Normally our reports are written when a particular seasonal activity has been completed but in this case with this not having been possible the task has been described up to the point of interruption. Hopefully when the restrictions are eased further we can resume the precautions we were previously taking and return to site to complete the work.
We began the task at this site in January. The weather had been extremely wet for several months and the ground was waterlogged in many places. This made working difficult. Many volunteers attended despite the conditions and a lot of brush clearance and renovation work was completed.
The aim was to complete this activity before spring to give the spring flowers clear space to flourish and bloom. It took many weeks to remove the brush and a lot of volunteer effort to rake and pile up the cuttings. This was finally completed and piles of debris were locally stacked all around the site. We were in the process of transporting these piles to a central stack at the rear of the site where they would be burnt. Unfortunately ‘lockdown’ occurred before we could complete the process by the end of March so the site was left with many piles remaining.
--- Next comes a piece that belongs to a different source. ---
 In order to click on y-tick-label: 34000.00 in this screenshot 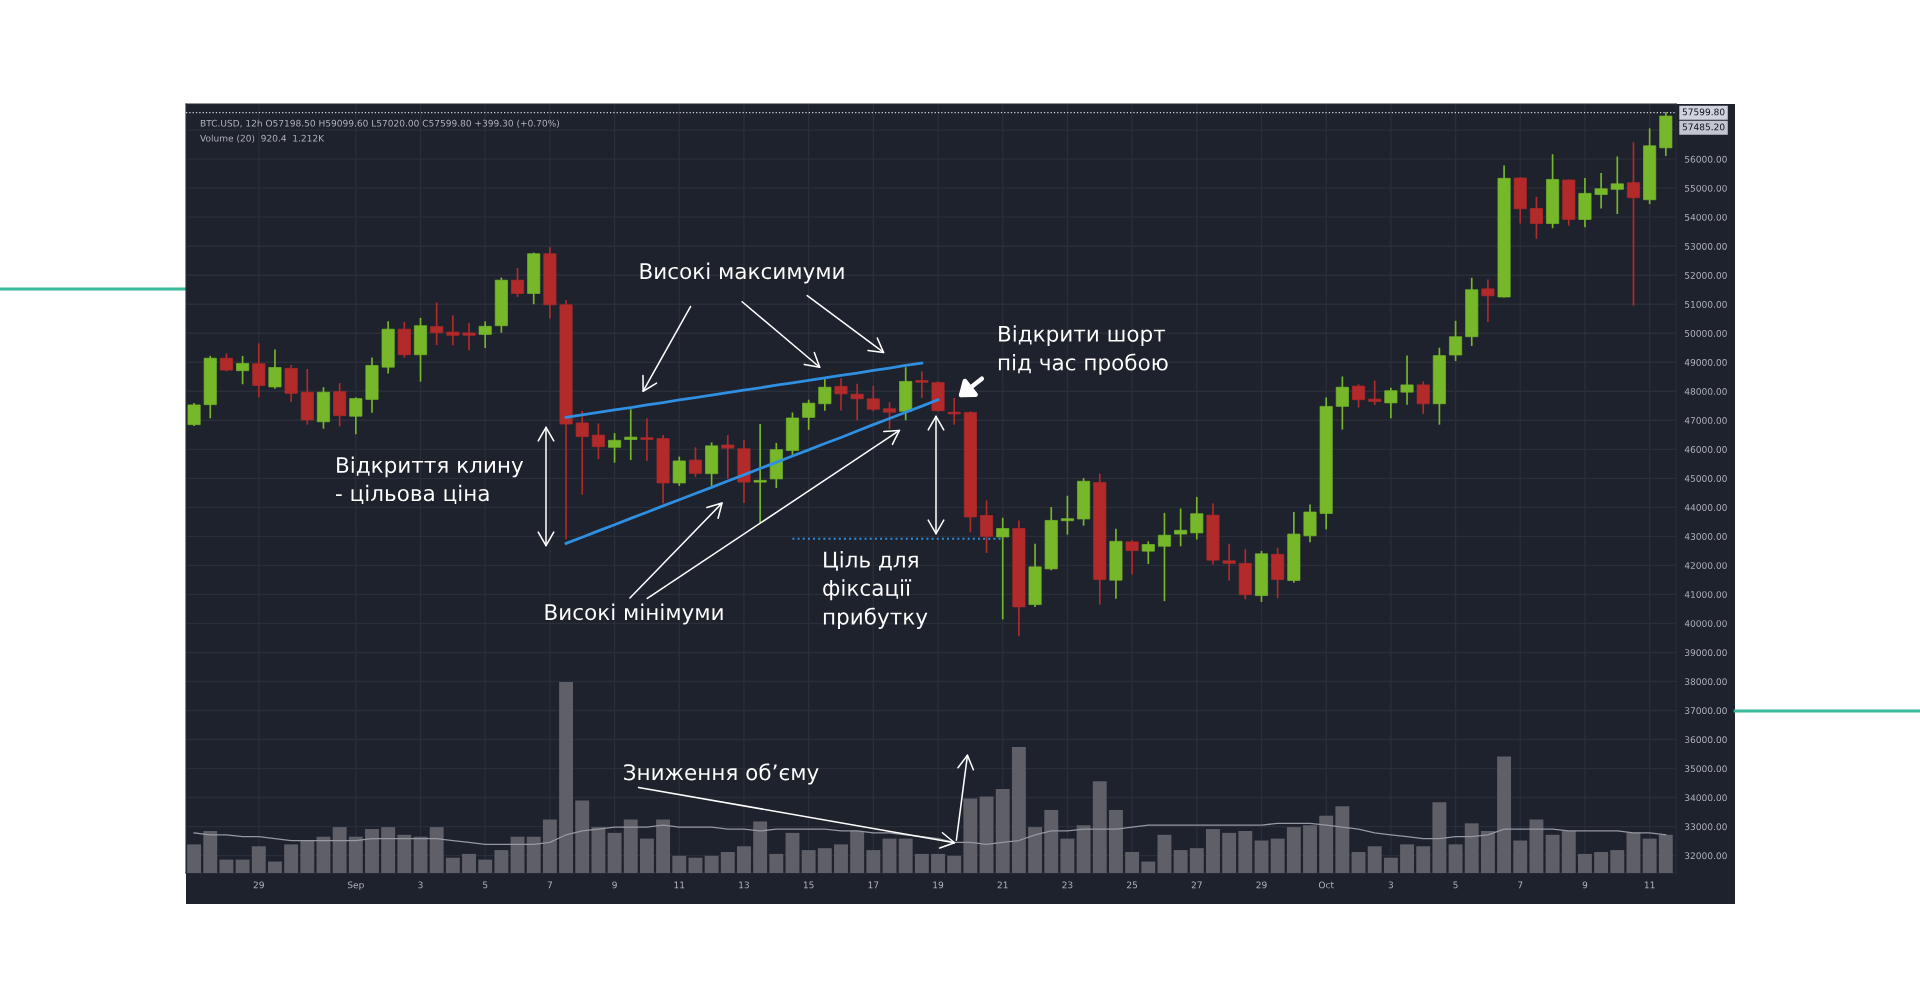, I will do `click(1706, 798)`.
Local people close to the site reported that the bluebells and other flowers that emerged later in the cleared ground looked wonderful despite the heaps we had left. We unfortunately missed the display this year due to our enforced absence but the safety of members is more important.
The work progressed over several months so the following pictures will record the people who regularly attended and work achieved.
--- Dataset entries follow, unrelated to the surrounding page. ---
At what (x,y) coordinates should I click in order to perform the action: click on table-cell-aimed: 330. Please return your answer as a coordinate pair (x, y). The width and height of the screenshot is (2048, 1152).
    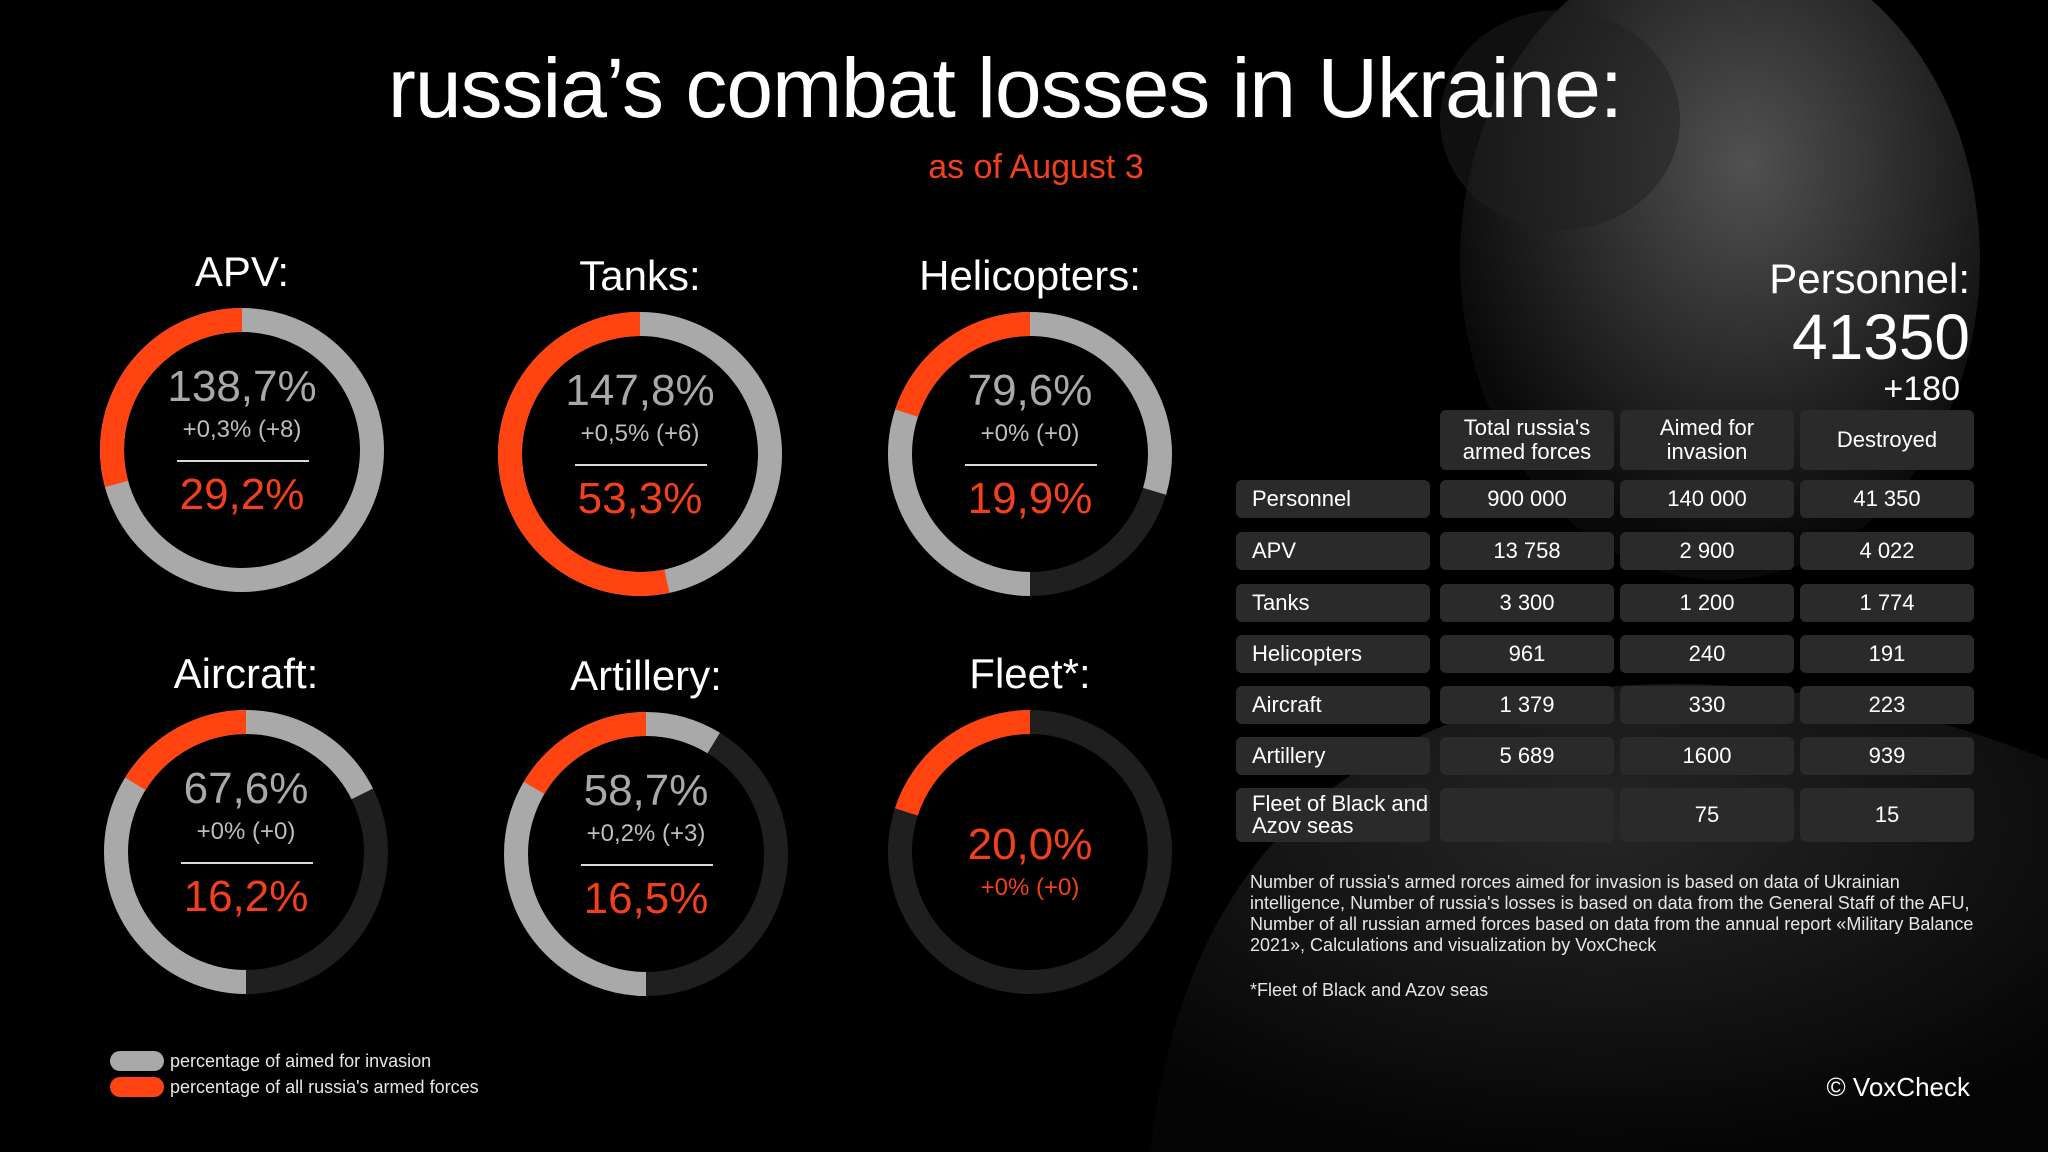
    Looking at the image, I should click on (1707, 705).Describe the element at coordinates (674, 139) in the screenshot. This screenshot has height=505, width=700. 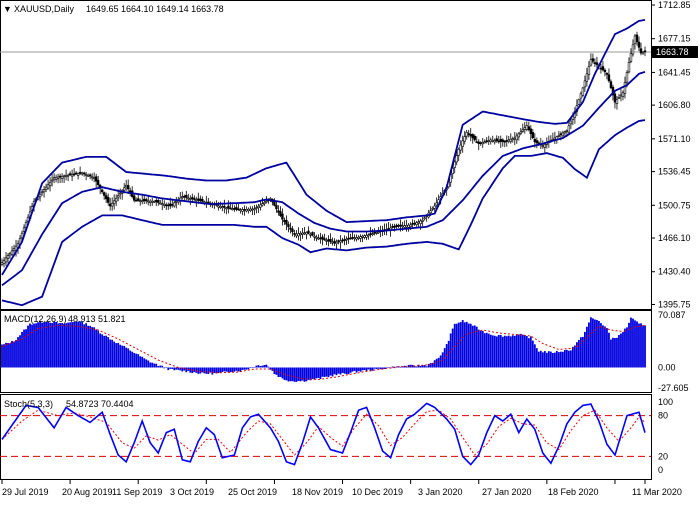
I see `price-tick-label: 1571.10` at that location.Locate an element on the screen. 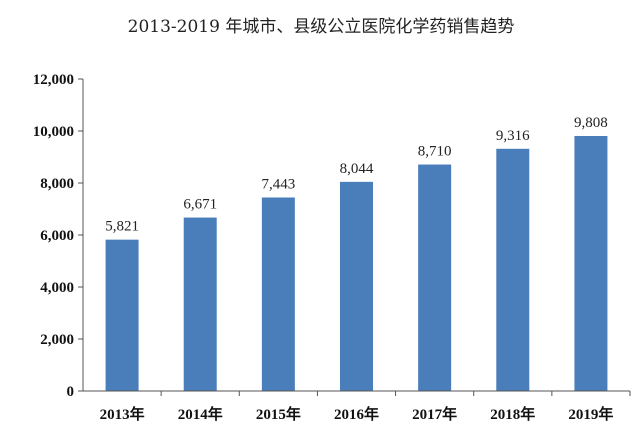  x-tick-label: 2015年 is located at coordinates (278, 414).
The brush was progressively cleared.
The raking of cuttings began.
Teams of volunteers tackled the task.
The result at the end of each session was clear to see with the piles of debris stacked tidily for later removal.
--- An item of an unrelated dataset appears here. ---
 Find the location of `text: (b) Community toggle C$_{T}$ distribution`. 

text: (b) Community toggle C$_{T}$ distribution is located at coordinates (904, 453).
The work was continued weekly.
The collective effort began to yield results.
We are very grateful to the dedication and enthusiasm of the volunteers and especially to the young woman pictured above on the left, who often travelled from Hove to Hassocks by train to join us.
Two of our volunteers taking a well-earned break.
The meadow area was also tackled.
Despite the hard work our helpers always appeared happy knowing that their effort was benefiting nature.
In the open air and the sunshine most found the experience rewarding.
All worked extremely hard until the coronavirus lockdown when we were forced to discontinue our activities.
The clearance and raking had been completed but the piles remained in position as we had been unable to dispose of them.
However, the site today shows the results of our effort with new growth abounding.
Hopefully when the virus pandemic subsides and it is once again safe to resume our activities, we will return to finish our work and to plant the wildflower plugs that Hassocks Parish Council, at our request, kindly purchased for us to enrich the meadow.